═══ Extracted entries

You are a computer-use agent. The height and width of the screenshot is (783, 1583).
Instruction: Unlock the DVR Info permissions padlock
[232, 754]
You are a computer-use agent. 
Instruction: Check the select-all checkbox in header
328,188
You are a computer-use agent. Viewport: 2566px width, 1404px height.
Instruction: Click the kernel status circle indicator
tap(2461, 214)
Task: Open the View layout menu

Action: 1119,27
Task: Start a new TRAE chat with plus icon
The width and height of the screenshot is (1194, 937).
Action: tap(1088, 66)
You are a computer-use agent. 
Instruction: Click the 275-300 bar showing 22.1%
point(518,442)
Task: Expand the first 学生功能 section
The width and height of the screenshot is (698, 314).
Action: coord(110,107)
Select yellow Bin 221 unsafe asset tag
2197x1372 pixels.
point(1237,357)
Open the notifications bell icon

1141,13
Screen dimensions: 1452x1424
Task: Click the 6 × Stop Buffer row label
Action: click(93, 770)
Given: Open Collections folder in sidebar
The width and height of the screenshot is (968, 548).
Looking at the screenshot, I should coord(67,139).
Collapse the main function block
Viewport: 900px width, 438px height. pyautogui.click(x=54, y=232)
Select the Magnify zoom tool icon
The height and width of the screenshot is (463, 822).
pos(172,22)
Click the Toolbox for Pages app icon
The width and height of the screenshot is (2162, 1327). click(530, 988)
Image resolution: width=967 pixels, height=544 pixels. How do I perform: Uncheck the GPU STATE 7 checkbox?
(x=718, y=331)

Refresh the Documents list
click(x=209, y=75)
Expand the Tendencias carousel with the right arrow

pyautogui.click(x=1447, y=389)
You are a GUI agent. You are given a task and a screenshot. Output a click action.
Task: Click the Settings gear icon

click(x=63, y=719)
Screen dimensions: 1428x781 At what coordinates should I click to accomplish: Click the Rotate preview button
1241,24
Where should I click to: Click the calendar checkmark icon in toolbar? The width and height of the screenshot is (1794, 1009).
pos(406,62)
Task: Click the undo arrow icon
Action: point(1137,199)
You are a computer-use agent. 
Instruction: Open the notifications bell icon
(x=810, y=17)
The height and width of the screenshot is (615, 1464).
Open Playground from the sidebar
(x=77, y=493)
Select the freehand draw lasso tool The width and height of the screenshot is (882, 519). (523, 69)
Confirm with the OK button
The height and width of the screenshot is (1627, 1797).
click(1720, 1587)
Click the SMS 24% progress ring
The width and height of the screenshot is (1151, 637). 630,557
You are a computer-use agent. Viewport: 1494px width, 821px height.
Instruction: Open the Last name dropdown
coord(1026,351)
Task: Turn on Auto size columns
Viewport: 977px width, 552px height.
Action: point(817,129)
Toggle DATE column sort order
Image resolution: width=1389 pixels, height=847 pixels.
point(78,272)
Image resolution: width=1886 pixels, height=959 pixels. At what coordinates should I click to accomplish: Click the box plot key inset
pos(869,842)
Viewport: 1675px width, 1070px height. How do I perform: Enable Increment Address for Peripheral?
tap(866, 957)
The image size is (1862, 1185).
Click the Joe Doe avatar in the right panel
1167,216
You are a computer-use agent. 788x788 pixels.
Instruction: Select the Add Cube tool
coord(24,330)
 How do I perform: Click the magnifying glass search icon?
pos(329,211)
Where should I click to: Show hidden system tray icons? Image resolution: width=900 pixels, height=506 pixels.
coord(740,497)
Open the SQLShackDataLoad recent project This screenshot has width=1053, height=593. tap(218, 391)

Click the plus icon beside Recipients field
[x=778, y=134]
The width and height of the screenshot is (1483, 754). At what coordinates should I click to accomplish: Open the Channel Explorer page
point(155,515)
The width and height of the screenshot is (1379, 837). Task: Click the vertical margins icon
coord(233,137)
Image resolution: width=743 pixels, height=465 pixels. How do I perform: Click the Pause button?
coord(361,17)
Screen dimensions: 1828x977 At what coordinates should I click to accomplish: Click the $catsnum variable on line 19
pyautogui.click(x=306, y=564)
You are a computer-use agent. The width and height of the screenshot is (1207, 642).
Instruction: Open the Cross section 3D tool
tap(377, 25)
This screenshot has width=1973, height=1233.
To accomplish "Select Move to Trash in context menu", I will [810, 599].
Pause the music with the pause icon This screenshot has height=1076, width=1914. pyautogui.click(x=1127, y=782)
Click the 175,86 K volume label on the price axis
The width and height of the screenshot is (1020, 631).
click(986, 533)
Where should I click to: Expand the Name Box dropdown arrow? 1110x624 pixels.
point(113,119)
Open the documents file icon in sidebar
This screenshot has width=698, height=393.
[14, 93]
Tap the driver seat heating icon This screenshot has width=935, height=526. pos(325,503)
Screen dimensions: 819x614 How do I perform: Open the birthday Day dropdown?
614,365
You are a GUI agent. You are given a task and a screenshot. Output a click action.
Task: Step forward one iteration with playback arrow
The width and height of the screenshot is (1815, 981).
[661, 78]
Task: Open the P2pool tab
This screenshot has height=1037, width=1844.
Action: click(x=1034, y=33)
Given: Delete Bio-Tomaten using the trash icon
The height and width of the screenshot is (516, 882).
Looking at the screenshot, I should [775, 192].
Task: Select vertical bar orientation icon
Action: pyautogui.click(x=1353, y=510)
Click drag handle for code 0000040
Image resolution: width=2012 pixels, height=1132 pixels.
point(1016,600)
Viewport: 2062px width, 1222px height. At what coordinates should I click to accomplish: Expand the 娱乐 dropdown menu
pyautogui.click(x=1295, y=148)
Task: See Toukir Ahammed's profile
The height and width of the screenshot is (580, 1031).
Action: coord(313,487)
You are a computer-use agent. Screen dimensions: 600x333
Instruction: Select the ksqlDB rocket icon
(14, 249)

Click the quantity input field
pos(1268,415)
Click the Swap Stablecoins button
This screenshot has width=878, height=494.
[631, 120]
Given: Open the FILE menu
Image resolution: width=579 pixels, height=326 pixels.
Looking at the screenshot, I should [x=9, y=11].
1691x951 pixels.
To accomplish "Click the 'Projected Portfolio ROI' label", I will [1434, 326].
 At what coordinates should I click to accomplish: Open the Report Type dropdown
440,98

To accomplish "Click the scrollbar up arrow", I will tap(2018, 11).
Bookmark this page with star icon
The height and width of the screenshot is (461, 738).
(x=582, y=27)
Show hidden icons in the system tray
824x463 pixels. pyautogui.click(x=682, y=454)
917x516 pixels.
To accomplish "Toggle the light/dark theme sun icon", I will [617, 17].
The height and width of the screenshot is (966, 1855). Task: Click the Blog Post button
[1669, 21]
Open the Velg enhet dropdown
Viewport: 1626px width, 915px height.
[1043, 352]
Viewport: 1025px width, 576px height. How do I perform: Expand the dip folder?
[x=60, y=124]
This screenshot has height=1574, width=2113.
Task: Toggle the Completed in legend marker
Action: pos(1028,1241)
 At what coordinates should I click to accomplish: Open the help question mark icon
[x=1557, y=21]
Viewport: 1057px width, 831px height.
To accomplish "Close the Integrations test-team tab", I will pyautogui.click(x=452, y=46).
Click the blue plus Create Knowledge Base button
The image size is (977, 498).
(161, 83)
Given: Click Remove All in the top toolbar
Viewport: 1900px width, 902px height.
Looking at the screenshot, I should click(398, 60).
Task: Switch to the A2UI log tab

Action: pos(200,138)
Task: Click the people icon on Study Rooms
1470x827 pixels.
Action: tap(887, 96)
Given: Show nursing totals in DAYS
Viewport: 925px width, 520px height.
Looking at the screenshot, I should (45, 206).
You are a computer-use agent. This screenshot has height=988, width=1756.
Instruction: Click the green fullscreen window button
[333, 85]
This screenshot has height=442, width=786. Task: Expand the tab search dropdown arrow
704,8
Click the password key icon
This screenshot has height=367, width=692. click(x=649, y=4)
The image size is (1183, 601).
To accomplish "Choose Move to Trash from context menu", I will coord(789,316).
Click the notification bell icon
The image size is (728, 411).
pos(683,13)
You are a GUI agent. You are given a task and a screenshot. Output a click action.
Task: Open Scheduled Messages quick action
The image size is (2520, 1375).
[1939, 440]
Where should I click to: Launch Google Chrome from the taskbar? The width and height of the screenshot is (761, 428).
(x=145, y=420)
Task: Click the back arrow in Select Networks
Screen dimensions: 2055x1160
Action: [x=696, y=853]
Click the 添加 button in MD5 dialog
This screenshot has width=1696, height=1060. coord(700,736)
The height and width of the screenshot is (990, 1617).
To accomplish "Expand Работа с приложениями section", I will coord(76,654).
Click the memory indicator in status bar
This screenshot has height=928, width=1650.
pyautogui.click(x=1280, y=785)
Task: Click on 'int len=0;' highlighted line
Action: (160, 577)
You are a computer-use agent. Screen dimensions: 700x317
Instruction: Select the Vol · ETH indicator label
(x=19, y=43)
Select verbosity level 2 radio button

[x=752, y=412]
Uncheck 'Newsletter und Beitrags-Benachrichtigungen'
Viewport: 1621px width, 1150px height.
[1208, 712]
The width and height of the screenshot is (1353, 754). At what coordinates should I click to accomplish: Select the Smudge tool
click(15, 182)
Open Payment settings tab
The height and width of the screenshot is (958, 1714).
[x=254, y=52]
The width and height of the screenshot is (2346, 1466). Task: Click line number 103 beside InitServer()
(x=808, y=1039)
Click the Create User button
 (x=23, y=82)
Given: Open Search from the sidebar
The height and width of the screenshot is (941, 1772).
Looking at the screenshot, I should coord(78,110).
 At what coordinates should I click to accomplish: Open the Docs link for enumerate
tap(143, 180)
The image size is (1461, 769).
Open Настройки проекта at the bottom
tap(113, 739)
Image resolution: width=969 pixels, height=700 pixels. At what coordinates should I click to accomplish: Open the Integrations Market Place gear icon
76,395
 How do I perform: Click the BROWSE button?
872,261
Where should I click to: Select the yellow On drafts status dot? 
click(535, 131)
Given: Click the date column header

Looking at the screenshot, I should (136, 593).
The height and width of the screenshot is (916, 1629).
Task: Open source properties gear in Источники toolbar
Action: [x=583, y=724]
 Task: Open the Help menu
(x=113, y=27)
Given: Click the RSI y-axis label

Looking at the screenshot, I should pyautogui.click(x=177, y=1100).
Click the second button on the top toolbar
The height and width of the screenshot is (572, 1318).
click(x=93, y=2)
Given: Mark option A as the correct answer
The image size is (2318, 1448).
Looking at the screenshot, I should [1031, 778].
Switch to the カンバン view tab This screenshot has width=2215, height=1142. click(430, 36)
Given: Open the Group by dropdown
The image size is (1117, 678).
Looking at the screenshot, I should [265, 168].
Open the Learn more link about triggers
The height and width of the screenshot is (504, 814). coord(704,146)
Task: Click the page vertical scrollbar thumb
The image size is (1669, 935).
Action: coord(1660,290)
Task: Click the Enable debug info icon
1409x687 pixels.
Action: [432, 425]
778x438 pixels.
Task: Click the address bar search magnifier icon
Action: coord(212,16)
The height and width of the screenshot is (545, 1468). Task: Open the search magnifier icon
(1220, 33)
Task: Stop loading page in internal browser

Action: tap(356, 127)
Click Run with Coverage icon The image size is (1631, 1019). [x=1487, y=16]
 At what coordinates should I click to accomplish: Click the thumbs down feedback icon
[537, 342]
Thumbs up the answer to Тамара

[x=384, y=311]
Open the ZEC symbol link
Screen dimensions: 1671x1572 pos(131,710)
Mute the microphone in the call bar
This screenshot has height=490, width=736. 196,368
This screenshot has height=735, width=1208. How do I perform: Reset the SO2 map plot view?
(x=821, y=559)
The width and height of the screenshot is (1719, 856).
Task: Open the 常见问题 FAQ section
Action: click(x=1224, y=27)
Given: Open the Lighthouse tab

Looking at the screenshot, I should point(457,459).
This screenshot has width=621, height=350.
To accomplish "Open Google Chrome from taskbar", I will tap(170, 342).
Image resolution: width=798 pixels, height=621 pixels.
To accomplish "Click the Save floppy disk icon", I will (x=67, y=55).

══════

| Task item |
For every line in the listing above that mentions the word "scrollbar", make a copy.

| The completed task |
To accomplish "Click the scrollbar up arrow", I will tap(2018, 11).
Task: Click the page vertical scrollbar thumb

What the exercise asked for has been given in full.